#### [Your instructions]
Below is some data. Retype exactly the lines starting at the one with "Given: Open go.mod in the file tree" and ending at the one with "Given: Click the Pause virtual machine button".

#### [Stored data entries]
Content starts

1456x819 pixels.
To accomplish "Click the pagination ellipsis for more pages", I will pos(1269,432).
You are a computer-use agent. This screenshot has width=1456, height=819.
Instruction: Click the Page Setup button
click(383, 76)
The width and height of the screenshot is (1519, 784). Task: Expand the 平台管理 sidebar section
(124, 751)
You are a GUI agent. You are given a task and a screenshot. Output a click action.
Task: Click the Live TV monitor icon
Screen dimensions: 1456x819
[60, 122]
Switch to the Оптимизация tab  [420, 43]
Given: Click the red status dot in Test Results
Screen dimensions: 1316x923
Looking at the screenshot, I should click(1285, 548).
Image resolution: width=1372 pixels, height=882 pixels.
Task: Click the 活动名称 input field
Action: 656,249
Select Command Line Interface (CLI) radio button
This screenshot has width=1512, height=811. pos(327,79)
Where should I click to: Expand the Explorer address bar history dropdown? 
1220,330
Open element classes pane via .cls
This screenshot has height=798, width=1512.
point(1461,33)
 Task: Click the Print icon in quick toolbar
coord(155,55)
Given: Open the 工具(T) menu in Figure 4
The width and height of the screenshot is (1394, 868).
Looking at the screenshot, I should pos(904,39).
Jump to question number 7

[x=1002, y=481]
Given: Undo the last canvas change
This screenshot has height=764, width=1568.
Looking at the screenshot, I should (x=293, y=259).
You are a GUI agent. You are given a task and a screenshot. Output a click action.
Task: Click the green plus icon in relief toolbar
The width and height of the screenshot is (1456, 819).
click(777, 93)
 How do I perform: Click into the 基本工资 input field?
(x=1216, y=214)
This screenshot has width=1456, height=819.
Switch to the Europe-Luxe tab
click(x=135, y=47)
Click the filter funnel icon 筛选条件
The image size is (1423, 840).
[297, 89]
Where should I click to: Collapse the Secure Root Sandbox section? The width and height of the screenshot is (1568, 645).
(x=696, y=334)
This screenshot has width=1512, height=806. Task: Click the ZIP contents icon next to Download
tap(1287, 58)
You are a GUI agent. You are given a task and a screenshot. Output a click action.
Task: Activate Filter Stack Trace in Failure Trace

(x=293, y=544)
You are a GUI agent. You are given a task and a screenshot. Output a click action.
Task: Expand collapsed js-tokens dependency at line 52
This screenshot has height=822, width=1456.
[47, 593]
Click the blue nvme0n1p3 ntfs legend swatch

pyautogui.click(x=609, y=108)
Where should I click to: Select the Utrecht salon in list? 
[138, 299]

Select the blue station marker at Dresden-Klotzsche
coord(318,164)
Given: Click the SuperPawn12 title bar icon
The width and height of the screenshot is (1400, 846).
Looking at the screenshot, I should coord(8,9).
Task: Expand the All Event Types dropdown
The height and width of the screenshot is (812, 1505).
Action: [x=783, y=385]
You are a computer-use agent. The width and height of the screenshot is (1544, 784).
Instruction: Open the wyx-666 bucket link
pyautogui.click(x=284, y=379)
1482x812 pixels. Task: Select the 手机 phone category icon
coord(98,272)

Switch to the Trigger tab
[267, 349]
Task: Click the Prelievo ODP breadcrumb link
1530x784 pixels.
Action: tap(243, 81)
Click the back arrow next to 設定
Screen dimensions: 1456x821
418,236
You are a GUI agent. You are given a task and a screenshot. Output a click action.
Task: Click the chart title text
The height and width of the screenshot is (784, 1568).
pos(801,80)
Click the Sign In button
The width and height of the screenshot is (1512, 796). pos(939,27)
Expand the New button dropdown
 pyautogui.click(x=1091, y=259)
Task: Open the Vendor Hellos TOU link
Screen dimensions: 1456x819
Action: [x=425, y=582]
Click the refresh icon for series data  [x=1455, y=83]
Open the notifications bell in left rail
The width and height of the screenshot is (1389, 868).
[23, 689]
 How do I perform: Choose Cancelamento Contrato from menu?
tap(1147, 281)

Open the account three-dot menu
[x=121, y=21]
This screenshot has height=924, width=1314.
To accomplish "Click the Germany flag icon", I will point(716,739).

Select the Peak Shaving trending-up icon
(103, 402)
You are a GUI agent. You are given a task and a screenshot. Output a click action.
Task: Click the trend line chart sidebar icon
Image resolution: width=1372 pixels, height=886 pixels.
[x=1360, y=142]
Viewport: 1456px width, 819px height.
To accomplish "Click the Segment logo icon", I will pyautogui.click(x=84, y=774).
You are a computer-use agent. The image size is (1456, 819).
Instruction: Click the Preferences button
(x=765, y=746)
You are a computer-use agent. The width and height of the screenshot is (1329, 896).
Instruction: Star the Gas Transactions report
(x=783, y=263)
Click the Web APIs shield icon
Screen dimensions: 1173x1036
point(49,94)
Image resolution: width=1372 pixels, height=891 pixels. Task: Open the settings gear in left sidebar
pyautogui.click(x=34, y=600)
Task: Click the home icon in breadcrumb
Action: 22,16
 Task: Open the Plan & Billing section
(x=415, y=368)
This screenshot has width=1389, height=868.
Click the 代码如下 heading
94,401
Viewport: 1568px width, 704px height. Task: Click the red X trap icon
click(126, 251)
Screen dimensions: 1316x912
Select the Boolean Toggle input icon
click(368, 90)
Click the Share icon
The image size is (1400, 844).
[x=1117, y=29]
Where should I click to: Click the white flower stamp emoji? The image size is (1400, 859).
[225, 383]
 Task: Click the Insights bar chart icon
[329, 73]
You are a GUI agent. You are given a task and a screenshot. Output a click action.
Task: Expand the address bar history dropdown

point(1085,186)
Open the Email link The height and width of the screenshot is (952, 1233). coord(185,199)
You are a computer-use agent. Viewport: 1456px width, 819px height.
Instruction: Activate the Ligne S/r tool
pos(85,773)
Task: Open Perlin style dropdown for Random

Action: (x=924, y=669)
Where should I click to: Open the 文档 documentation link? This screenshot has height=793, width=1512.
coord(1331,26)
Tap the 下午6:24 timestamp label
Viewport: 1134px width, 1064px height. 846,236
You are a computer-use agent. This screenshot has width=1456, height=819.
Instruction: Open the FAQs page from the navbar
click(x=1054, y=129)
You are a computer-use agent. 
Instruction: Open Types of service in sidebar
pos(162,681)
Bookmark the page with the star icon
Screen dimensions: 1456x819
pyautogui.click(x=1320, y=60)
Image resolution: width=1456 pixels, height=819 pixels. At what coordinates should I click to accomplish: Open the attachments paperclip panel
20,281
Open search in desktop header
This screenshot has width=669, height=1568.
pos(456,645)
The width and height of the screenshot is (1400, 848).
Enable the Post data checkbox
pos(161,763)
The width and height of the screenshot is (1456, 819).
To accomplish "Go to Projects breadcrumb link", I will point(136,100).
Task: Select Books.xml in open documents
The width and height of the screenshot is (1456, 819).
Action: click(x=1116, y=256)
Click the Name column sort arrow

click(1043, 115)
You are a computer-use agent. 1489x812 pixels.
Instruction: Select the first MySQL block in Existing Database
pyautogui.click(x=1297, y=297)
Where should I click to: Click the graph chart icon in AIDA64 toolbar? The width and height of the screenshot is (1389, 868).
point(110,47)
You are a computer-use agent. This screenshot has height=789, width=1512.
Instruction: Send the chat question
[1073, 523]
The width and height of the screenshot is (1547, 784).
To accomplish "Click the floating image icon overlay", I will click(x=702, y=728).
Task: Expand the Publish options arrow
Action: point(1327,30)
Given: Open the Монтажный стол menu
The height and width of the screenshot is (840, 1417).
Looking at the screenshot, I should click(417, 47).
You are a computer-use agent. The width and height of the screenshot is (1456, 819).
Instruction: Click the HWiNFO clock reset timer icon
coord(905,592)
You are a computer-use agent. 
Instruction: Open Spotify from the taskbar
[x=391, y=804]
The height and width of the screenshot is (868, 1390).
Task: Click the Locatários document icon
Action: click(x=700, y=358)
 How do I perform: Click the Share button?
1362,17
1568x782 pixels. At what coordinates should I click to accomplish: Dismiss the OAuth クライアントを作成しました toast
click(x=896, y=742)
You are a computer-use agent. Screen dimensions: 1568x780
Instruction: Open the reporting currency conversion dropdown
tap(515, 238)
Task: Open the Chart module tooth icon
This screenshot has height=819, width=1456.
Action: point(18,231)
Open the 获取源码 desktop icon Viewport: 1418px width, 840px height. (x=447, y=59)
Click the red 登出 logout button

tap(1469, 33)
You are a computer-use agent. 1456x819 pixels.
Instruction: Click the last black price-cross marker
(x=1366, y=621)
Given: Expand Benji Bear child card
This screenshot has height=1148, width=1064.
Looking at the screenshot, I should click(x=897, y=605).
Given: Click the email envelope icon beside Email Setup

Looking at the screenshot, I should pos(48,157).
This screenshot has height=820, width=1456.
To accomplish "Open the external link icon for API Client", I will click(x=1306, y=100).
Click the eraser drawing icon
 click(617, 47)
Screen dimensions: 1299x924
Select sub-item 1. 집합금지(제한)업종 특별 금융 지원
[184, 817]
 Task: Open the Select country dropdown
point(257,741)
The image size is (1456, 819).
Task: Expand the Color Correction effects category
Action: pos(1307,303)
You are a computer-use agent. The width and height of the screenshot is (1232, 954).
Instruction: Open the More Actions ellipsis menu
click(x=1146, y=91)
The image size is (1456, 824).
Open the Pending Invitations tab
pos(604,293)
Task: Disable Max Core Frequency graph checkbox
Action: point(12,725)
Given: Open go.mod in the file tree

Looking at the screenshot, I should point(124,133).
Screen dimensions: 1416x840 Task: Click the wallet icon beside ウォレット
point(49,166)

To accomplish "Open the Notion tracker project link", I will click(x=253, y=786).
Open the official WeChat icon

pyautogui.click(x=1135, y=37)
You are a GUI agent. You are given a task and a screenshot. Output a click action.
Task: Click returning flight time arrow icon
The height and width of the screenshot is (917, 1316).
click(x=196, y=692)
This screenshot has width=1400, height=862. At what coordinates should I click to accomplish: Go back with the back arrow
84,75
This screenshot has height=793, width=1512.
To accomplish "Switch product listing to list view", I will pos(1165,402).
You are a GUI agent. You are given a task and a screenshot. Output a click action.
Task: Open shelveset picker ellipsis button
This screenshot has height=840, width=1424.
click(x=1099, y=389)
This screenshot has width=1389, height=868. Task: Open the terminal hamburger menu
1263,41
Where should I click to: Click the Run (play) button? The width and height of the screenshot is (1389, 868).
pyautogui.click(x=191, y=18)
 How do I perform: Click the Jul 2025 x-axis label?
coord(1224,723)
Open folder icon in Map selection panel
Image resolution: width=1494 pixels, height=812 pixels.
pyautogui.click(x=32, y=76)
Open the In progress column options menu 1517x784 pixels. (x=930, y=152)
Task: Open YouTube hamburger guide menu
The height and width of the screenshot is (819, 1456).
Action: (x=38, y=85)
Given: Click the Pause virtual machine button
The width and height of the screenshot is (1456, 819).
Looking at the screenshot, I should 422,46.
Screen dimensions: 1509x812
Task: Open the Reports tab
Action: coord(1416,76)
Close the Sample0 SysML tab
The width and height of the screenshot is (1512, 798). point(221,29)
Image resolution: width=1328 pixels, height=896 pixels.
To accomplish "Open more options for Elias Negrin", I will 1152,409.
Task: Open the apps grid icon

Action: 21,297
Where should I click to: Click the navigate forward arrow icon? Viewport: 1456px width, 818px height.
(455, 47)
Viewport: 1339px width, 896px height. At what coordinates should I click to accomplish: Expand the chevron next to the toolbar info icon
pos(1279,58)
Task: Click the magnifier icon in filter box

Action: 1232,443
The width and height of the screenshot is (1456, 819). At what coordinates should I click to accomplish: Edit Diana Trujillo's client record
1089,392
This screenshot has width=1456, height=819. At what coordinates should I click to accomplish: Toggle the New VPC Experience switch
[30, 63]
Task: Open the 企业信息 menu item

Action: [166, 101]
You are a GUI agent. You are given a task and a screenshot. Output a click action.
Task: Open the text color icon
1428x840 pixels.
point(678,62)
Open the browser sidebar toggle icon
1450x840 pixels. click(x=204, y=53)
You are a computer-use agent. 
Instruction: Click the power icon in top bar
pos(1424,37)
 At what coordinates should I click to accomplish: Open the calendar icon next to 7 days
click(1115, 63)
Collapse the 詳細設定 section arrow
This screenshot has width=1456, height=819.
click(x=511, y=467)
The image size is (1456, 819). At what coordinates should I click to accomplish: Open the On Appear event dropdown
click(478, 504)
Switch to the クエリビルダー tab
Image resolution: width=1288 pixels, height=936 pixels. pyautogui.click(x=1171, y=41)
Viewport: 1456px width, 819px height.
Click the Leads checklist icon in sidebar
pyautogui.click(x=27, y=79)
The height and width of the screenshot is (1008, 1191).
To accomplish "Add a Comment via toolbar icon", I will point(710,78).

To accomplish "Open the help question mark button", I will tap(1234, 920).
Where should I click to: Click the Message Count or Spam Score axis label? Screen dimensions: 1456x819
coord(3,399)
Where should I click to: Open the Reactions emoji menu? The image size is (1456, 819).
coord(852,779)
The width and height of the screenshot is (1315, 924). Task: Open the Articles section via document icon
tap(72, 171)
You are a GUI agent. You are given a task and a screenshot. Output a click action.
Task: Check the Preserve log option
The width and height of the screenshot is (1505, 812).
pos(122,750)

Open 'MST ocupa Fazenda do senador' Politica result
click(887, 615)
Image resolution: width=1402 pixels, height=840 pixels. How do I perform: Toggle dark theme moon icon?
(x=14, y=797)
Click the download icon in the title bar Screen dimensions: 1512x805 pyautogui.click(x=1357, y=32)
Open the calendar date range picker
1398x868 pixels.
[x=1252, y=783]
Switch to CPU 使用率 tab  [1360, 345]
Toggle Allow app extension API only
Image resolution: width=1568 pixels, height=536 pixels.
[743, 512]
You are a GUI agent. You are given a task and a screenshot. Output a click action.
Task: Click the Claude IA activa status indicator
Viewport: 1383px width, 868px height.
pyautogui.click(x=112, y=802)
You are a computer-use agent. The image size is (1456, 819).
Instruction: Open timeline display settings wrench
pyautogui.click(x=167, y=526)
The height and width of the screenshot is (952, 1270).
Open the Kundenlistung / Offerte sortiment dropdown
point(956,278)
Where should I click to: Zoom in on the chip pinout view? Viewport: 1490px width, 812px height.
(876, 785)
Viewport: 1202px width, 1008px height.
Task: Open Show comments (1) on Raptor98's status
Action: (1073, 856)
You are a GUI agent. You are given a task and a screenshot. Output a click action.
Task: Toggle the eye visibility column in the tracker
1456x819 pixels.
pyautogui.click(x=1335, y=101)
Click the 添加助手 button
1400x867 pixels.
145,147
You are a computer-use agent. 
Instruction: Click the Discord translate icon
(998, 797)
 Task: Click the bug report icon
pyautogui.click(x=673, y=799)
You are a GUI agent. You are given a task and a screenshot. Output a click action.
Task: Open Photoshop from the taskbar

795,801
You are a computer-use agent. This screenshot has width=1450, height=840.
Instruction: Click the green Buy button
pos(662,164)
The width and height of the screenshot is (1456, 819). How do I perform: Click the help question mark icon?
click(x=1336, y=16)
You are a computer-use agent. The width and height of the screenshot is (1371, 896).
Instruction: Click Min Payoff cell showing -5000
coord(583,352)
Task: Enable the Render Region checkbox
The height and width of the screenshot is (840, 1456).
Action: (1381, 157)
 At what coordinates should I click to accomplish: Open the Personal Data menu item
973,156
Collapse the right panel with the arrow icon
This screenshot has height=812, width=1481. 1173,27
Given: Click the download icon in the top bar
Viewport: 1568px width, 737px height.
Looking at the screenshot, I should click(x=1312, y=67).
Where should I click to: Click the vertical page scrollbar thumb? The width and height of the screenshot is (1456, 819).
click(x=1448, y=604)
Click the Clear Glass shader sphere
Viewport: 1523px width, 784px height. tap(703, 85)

Content ends

#### [Exercise solution]
Given: Open go.mod in the file tree

Looking at the screenshot, I should point(124,133).
Screen dimensions: 1416x840 Task: Click the wallet icon beside ウォレット
point(49,166)

To accomplish "Open the Notion tracker project link", I will click(x=253, y=786).
Open the official WeChat icon

pyautogui.click(x=1135, y=37)
You are a GUI agent. You are given a task and a screenshot. Output a click action.
Task: Click returning flight time arrow icon
The height and width of the screenshot is (917, 1316).
click(x=196, y=692)
This screenshot has width=1400, height=862. At what coordinates should I click to accomplish: Go back with the back arrow
84,75
This screenshot has height=793, width=1512.
To accomplish "Switch product listing to list view", I will pos(1165,402).
You are a GUI agent. You are given a task and a screenshot. Output a click action.
Task: Open shelveset picker ellipsis button
This screenshot has height=840, width=1424.
click(x=1099, y=389)
This screenshot has width=1389, height=868. Task: Open the terminal hamburger menu
1263,41
Where should I click to: Click the Run (play) button? The width and height of the screenshot is (1389, 868).
pyautogui.click(x=191, y=18)
 How do I perform: Click the Jul 2025 x-axis label?
coord(1224,723)
Open folder icon in Map selection panel
Image resolution: width=1494 pixels, height=812 pixels.
pyautogui.click(x=32, y=76)
Open the In progress column options menu 1517x784 pixels. (x=930, y=152)
Task: Open YouTube hamburger guide menu
The height and width of the screenshot is (819, 1456).
Action: (x=38, y=85)
Given: Click the Pause virtual machine button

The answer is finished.